• Tujuan
Susun baris di bawah ini menjadi tabel Markdown dengan kolom No dan Baris. Mulailah dari baris yang memuat "Given: Click the" dan lanjutkan sampai baris yang memuat "Looking at the", kedua ujungnya ikut dan hanya baris-baris itu saja. Lewati baris kosong dan jangan sertakan gambar.

• Baris Mentah
'''
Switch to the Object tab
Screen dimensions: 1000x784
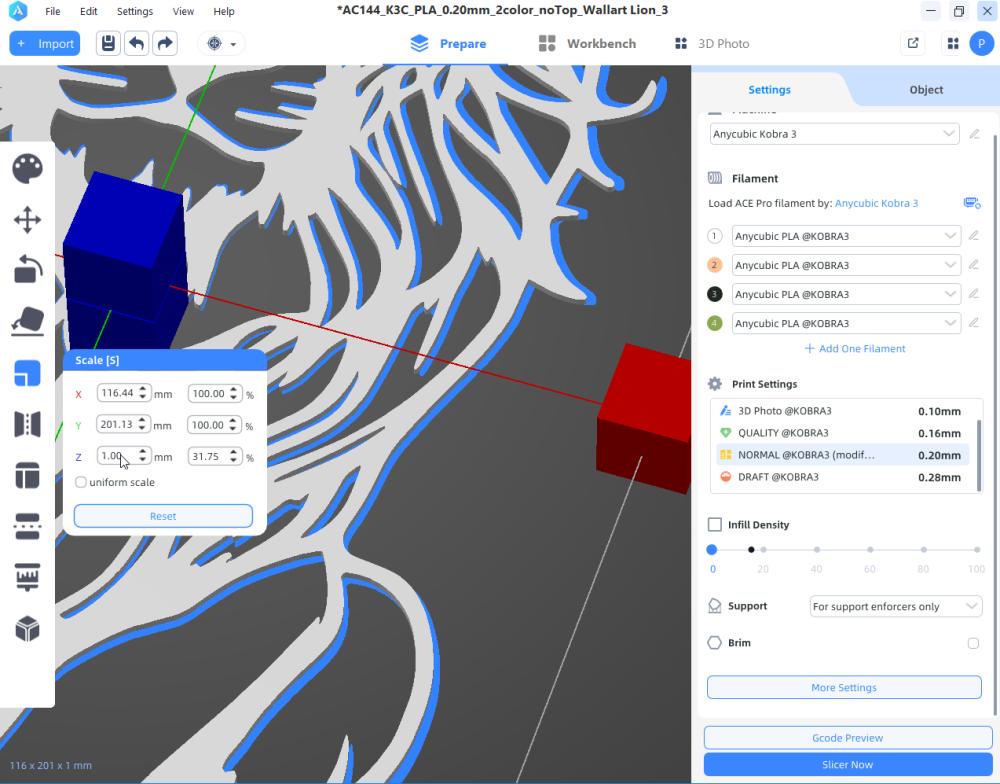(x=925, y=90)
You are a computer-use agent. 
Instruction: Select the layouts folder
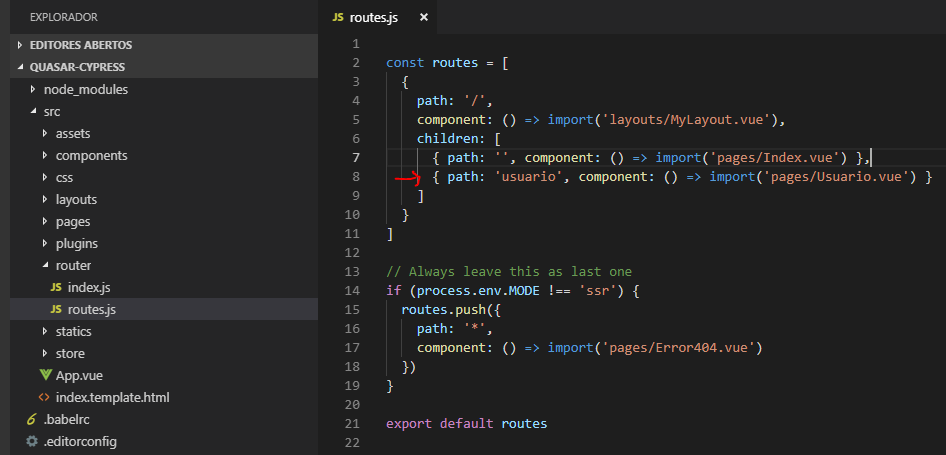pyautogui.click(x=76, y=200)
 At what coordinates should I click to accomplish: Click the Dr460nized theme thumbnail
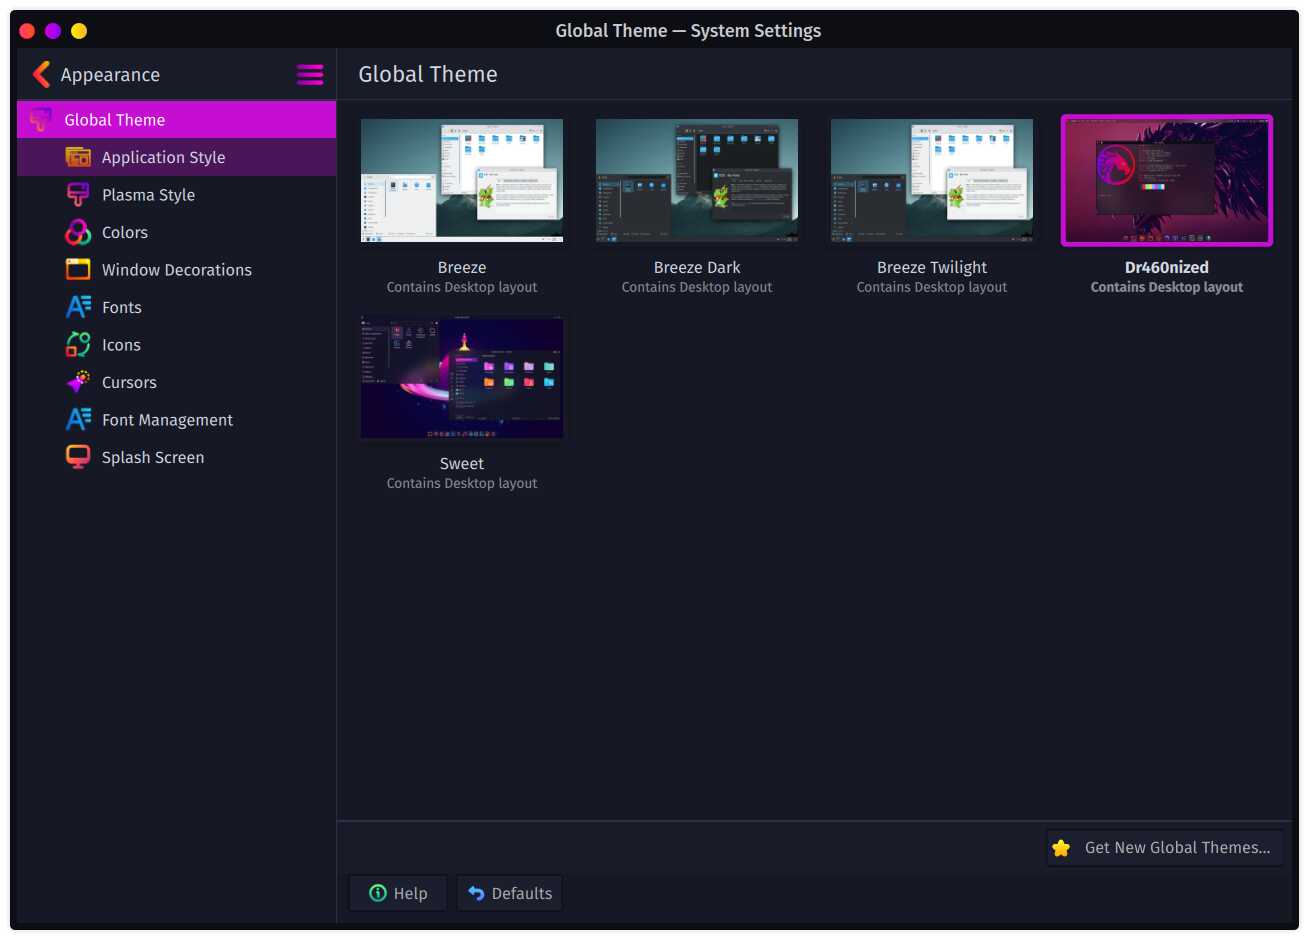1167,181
'''
'''
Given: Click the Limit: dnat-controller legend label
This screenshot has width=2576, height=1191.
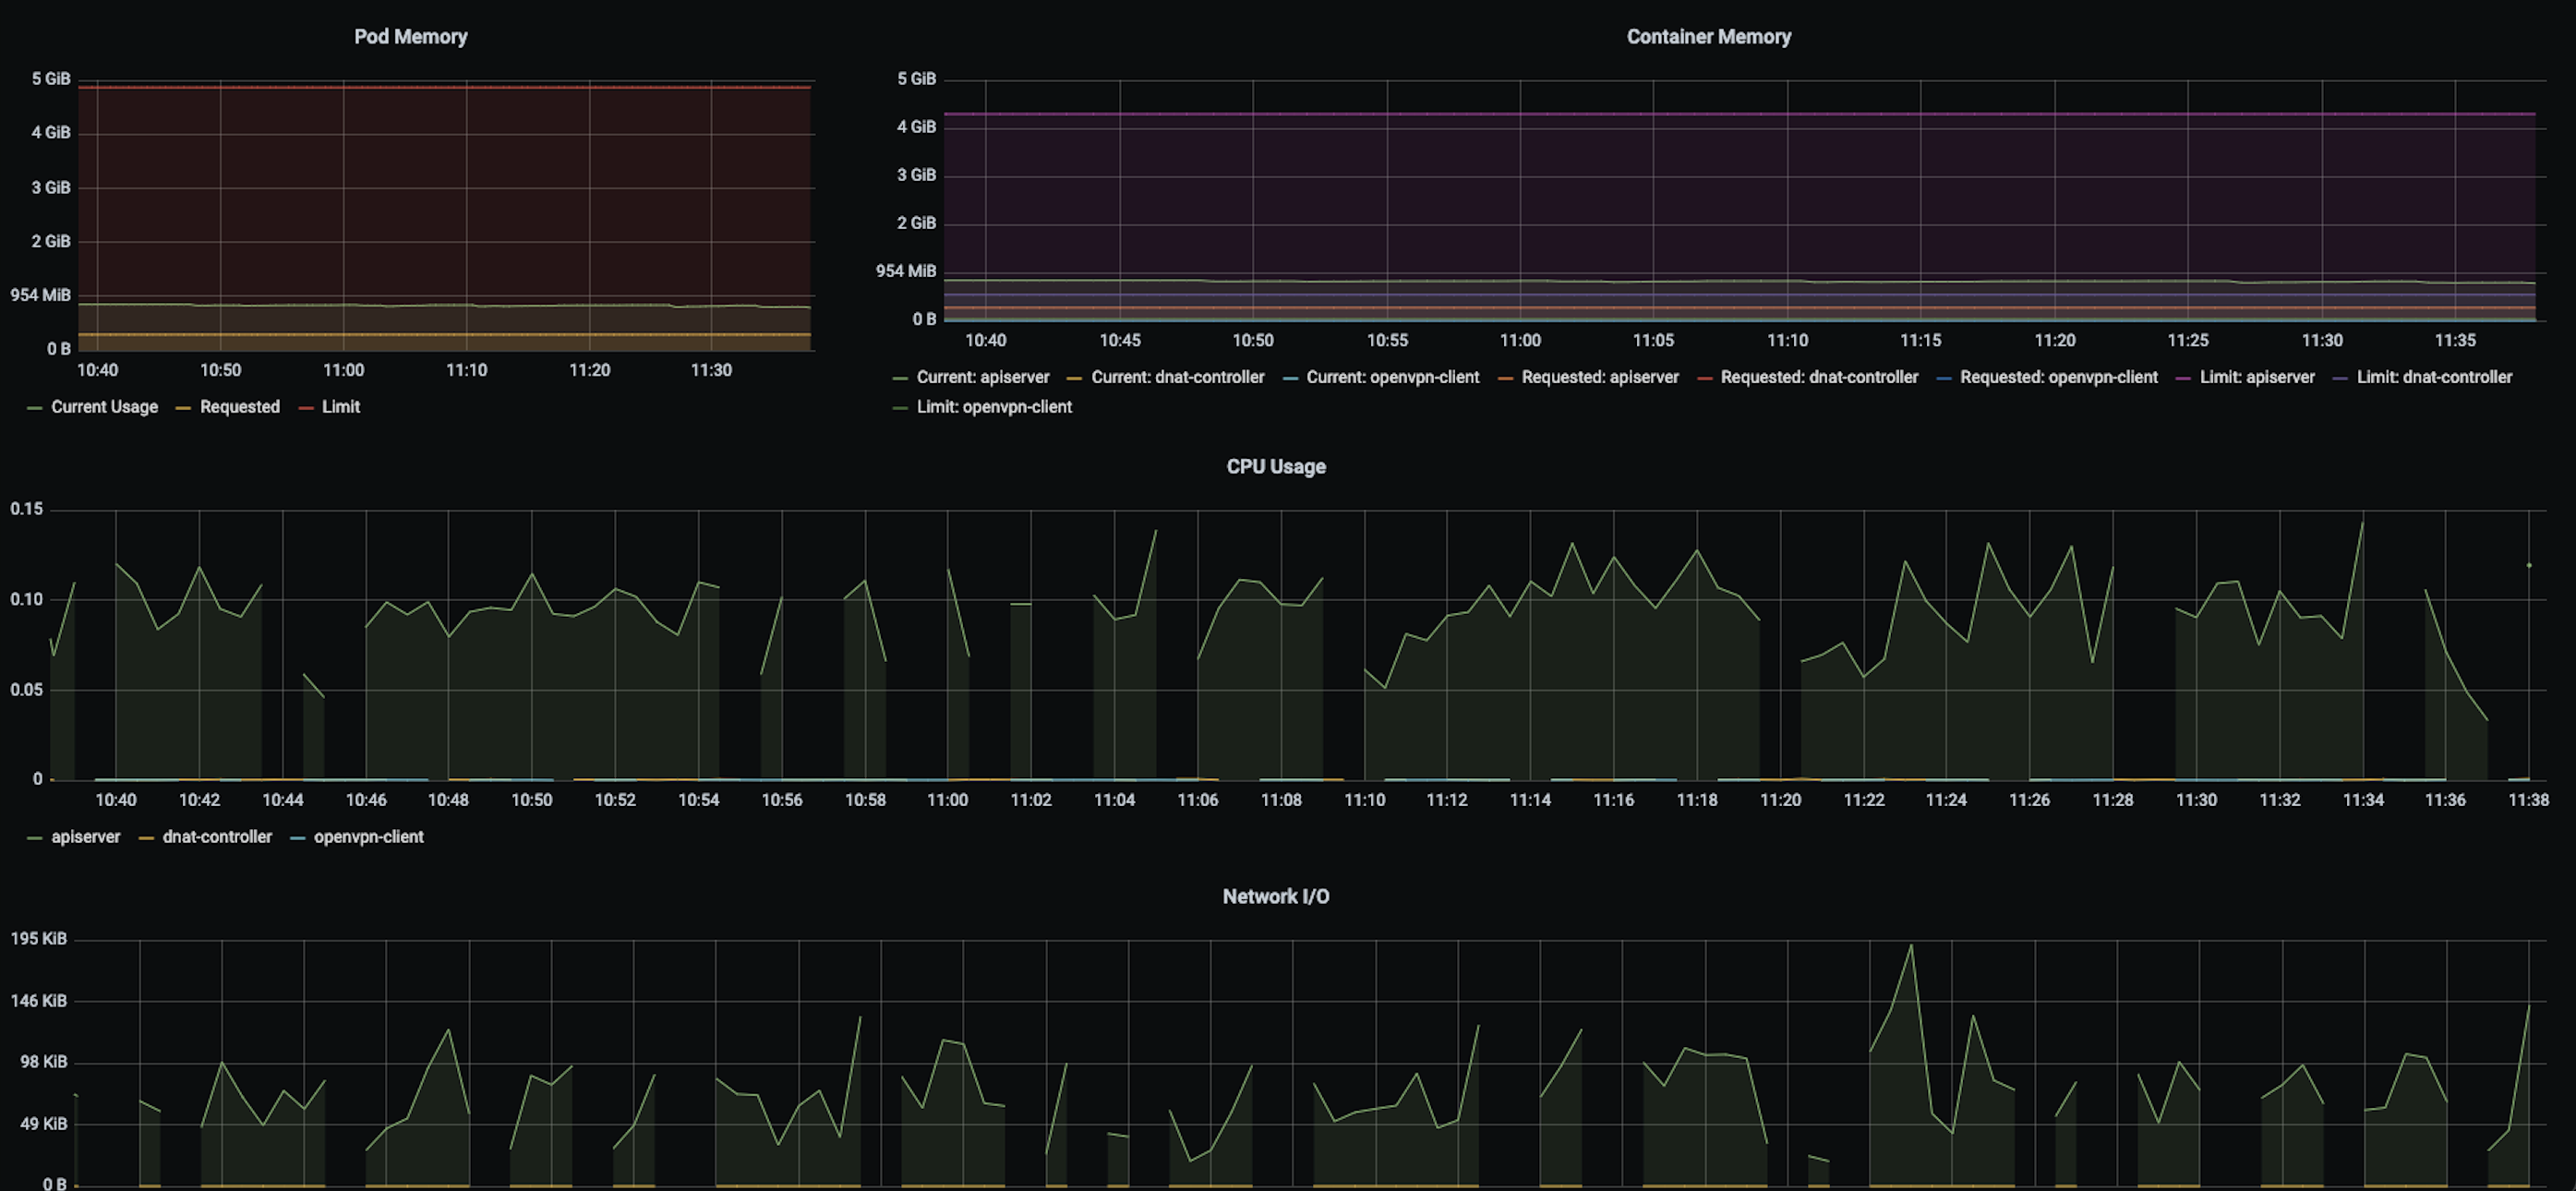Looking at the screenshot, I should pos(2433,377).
'''
• Jawaban Akhir
| No | Baris |
|---|---|
| 1 | Given: Click the Limit: dnat-controller legend label |
| 2 | This screenshot has width=2576, height=1191. |
| 3 | Looking at the screenshot, I should pos(2433,377). |